Kronologi Penangkapan dan Peran Pelaku Kasat Reskrim Polres Gresik, AKP Arya Widjaya, mengungkapkan bahwa penangkapan dilakukan di lokasi berbeda. Dua terduga pelaku berinisial F dan D diringkus saat berada di sebuah warung kopi di kawasan Manyar, Gresik.
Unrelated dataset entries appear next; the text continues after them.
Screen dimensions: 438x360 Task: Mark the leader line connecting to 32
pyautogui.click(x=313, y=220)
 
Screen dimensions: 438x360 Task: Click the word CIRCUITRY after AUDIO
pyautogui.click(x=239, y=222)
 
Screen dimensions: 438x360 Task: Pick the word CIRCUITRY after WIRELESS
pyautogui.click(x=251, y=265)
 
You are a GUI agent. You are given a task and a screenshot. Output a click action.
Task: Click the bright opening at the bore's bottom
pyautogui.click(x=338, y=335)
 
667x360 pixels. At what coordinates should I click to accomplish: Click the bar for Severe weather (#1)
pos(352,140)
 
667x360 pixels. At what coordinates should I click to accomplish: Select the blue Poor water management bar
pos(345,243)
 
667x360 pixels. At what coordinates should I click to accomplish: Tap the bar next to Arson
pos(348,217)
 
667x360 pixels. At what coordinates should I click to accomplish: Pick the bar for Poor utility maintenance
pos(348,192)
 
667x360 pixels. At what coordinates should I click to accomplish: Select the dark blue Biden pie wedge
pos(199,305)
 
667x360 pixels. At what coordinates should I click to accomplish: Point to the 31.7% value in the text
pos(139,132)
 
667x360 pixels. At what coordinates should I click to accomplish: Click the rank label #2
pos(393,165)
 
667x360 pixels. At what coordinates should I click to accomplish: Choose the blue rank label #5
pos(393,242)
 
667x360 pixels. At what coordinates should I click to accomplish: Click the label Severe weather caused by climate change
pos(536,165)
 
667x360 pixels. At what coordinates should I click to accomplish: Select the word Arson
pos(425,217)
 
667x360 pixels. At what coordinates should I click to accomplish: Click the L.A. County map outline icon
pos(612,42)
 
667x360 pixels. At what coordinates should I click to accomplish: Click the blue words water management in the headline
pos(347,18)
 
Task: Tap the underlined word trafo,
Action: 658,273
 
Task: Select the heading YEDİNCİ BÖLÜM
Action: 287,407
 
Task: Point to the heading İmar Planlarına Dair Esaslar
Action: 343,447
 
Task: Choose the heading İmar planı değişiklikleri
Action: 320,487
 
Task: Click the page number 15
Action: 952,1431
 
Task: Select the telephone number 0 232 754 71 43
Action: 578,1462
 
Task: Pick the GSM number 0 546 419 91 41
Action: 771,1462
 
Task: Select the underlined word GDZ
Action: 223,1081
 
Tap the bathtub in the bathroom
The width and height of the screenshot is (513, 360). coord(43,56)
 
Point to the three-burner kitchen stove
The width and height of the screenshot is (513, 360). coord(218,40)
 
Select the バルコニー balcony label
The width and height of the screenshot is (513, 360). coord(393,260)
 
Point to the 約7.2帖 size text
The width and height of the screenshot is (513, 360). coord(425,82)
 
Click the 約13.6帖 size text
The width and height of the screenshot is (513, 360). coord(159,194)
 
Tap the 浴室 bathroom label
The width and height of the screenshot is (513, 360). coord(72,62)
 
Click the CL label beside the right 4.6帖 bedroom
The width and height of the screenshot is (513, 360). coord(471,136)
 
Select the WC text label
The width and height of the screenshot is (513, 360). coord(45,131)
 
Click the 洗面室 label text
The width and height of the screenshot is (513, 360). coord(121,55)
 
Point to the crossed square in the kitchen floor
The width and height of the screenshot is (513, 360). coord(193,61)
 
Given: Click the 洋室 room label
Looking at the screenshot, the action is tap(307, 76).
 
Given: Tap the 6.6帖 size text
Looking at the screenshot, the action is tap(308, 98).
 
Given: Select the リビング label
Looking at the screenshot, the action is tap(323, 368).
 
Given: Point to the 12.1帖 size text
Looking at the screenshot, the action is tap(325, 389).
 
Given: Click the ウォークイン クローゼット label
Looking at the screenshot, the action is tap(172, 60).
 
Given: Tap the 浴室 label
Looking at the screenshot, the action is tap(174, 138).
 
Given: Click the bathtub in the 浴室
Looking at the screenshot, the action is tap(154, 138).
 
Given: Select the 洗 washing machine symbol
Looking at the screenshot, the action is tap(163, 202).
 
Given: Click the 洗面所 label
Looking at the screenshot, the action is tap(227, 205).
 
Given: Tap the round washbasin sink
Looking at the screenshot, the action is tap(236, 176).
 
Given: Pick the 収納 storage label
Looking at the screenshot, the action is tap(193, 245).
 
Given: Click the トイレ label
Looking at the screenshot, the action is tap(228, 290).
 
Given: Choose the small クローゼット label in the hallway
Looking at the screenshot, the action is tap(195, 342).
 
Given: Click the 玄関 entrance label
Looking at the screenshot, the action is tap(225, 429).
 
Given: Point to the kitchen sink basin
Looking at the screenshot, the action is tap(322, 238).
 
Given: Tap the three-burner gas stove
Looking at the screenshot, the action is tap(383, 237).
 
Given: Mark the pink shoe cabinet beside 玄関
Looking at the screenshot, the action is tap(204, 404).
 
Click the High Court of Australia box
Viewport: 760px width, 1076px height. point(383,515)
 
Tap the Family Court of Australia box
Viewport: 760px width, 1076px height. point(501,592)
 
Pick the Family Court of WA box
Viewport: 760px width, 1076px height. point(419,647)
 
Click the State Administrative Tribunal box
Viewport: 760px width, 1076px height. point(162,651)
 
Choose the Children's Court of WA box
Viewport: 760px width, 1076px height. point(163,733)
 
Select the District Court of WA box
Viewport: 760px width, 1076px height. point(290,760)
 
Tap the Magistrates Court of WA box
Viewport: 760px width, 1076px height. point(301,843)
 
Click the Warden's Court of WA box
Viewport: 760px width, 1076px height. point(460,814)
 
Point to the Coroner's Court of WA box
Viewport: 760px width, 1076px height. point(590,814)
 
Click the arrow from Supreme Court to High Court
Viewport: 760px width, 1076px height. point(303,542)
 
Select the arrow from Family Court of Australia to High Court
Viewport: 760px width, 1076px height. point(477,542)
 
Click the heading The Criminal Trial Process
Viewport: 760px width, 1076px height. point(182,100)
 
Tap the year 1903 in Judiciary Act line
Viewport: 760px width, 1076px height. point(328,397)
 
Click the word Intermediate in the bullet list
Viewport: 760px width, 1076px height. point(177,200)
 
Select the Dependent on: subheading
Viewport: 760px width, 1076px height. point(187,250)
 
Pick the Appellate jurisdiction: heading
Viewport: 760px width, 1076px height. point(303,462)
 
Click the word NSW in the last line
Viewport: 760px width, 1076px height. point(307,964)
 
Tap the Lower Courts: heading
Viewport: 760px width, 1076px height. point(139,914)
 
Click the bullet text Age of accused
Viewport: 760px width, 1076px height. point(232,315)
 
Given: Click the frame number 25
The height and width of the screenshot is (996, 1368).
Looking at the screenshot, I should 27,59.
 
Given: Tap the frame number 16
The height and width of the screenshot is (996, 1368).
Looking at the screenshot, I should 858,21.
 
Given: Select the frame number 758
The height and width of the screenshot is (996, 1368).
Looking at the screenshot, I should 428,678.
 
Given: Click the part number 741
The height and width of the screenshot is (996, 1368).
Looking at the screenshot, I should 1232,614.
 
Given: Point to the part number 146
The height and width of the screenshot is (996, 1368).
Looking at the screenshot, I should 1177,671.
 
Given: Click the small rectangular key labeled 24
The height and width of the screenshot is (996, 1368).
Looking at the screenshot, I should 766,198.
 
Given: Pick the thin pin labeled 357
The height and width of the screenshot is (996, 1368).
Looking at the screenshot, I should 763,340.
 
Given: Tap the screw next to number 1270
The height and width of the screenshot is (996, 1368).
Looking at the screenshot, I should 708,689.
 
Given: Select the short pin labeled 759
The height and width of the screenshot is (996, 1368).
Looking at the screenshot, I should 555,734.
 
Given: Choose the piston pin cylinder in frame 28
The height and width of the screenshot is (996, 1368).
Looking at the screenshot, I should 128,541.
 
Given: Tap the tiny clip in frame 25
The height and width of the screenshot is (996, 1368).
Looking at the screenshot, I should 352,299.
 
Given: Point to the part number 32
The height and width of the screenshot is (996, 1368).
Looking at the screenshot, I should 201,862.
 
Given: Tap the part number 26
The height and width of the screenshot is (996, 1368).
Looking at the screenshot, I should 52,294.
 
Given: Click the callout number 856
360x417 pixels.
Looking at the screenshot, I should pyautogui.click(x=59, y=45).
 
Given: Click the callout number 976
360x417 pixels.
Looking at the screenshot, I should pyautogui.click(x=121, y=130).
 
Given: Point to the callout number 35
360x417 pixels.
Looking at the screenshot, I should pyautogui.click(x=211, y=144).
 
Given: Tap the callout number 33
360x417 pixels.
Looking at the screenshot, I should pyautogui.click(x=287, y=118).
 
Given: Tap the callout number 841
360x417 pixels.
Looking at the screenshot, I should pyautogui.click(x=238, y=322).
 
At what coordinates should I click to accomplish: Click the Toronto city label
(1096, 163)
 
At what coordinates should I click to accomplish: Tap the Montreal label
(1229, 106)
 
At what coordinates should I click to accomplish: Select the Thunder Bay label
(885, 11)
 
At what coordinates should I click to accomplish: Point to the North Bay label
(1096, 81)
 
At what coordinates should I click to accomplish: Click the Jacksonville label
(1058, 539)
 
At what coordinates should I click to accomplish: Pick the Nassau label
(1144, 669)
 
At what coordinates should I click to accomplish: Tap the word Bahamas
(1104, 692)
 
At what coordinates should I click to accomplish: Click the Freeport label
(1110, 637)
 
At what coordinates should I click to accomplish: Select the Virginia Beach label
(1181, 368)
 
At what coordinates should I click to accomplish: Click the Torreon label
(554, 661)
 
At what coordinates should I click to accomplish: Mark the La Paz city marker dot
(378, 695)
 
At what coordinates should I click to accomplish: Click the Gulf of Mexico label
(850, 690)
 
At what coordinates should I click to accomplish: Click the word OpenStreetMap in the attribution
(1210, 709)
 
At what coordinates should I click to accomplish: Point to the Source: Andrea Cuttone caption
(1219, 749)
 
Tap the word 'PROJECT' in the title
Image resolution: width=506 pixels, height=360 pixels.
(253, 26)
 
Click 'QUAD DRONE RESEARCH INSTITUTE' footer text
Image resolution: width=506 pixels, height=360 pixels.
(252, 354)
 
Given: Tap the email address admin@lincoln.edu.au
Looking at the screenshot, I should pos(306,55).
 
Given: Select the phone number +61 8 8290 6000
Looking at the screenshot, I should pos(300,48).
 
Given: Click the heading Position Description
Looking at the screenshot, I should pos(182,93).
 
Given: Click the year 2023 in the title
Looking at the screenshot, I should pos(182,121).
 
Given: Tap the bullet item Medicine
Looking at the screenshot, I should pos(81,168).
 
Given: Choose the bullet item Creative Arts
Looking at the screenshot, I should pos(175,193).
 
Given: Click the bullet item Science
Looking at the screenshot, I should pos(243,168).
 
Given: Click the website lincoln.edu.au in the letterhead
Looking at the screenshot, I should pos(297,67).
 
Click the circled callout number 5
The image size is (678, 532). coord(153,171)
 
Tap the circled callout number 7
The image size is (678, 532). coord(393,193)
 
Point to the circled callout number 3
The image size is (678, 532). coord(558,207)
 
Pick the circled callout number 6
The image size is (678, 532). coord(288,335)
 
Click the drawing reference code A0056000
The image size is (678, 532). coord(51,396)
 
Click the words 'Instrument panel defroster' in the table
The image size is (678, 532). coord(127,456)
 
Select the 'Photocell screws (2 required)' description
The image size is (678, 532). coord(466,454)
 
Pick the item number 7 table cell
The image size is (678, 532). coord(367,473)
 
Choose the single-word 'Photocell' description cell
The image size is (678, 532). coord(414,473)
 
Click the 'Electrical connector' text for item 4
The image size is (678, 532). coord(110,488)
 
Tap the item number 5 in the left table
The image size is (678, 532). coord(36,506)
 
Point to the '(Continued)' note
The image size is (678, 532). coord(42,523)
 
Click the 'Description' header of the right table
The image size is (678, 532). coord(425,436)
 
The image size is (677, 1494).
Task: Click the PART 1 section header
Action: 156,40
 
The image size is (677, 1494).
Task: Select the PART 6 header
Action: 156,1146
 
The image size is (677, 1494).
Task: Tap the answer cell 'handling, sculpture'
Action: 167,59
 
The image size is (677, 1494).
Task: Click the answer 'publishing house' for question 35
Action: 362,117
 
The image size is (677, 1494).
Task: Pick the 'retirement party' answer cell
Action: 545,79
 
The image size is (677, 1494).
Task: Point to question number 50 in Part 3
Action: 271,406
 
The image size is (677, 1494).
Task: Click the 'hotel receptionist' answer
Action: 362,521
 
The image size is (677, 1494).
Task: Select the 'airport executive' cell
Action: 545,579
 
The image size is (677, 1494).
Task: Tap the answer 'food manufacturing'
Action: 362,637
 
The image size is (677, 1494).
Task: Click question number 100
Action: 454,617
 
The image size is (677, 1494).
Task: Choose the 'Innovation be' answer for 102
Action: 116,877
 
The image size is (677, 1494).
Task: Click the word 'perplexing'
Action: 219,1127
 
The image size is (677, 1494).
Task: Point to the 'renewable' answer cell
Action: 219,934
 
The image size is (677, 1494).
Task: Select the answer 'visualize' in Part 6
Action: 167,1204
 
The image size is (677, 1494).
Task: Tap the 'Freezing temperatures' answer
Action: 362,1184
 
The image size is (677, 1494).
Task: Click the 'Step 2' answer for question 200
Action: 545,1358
Sementara itu, satu orang berinisial R kooperatif memenuhi panggilan penyidik ke markas kepolisian.
Personel Satreskrim juga melakukan pengejaran hingga ke Kabupaten Tuban untuk mengamankan pelaku berinisial K, yang diduga berperan sebagai ahli teknologi informasi (IT) di balik sistem aplikasi tersebut.
“Keempat orang tersebut saat ini berstatus sebagai saksi dan tengah menjalani pemeriksaan intensif. Kami berupaya maksimal dalam waktu 1 x 24 jam untuk melengkapi bukti-bukti pidana terkait pengoperasian aplikasi ini,” ujar AKP Arya Widjaya, Kamis (18/12/2025).
Pelanggaran Perlindungan Data Pribadi Berdasarkan hasil penyelidikan sementara, aplikasi Gomatel terbukti memanfaatkan data pribadi nasabah yang diperoleh secara melawan hukum. Keberadaan aplikasi ini dianggap sangat berbahaya karena dapat digunakan oleh kelompok penagih utang (debt collector) ilegal untuk melakukan perampasan kendaraan di jalanan disertai intimidasi.
AKP Arya menegaskan bahwa pihaknya telah menemukan indikasi kuat terjadinya peristiwa pidana, khususnya terkait penyalahgunaan data untuk keuntungan pribadi yang merugikan orang lain.
“Pemeriksaan masih terus dikebut. Jika seluruh alat bukti sudah terpenuhi dan rampung disinkronkan, kami akan segera meningkatkan status mereka menjadi tersangka,” tegas Arya.
Keresahan Masyarakat atas Aksi ‘Mata Elang’ Munculnya aplikasi semacam Gomatel di platform unduhan ponsel memicu kekhawatiran meluas. Publik khawatir data keuangan dan identitas mereka jatuh ke tangan pihak yang tidak bertanggung jawab, yang kerap berujung pada aksi kekerasan di ruang publik atas nama penagihan utang.
Polres Gresik mengimbau masyarakat untuk tetap tenang dan melaporkan jika menemukan praktik intimidasi oleh penagih utang yang menggunakan basis data ilegal di lapangan.